EXERCISE TASK:
Copy the records below word for word, starting at the line that contains "You are a computer-use agent. Image resolution: width=1424" and ending at the line that contains "Action: click(x=897, y=326)", with both of those lines included.

DATA SHOWN:
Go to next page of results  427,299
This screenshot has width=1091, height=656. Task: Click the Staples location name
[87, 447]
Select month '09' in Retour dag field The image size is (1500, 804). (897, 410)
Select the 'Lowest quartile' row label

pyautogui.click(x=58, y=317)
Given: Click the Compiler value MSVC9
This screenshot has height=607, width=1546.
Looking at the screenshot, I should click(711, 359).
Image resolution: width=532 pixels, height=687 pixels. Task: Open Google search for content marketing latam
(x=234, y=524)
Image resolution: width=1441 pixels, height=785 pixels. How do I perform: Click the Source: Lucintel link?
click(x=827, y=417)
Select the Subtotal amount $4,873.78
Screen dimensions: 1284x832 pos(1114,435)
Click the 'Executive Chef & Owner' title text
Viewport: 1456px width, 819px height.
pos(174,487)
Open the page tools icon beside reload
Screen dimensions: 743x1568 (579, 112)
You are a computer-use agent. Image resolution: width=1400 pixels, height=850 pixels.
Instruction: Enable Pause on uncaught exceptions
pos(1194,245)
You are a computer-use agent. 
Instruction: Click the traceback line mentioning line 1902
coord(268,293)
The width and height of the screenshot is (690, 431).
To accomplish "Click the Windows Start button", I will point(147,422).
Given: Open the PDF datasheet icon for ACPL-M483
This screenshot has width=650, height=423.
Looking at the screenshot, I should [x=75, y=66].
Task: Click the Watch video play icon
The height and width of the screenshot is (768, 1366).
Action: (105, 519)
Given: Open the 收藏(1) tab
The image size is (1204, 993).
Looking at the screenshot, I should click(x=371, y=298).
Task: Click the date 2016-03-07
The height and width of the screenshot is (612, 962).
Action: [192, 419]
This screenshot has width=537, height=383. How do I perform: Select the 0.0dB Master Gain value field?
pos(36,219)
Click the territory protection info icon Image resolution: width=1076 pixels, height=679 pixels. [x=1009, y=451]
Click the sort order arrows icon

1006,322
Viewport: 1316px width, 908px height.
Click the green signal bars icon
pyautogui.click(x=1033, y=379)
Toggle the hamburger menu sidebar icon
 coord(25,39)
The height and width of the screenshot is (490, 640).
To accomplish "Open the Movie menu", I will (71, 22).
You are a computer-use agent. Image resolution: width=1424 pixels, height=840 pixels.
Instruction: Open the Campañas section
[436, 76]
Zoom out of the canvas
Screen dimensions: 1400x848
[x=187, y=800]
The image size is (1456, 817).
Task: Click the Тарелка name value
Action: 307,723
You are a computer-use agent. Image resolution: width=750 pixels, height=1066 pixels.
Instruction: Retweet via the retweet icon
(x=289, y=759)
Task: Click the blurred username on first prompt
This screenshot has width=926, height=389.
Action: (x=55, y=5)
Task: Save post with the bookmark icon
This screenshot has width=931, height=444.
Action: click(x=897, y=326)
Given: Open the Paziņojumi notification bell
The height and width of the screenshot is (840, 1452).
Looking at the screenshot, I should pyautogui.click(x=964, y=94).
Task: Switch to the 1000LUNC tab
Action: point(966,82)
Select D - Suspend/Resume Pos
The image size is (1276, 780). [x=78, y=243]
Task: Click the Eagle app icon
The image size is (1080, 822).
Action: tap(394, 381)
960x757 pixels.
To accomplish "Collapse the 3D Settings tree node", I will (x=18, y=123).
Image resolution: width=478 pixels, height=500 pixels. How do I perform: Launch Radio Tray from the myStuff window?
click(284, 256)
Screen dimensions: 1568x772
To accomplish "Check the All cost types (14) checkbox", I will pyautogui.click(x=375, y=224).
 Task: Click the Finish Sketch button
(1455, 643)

EXERCISE SOLUTION:
You are a computer-use agent. Image resolution: width=1424 pixels, height=840 pixels.
Instruction: Open the Campañas section
[436, 76]
Zoom out of the canvas
Screen dimensions: 1400x848
[x=187, y=800]
The image size is (1456, 817).
Task: Click the Тарелка name value
Action: 307,723
You are a computer-use agent. Image resolution: width=750 pixels, height=1066 pixels.
Instruction: Retweet via the retweet icon
(x=289, y=759)
Task: Click the blurred username on first prompt
This screenshot has width=926, height=389.
Action: (x=55, y=5)
Task: Save post with the bookmark icon
This screenshot has width=931, height=444.
Action: click(x=897, y=326)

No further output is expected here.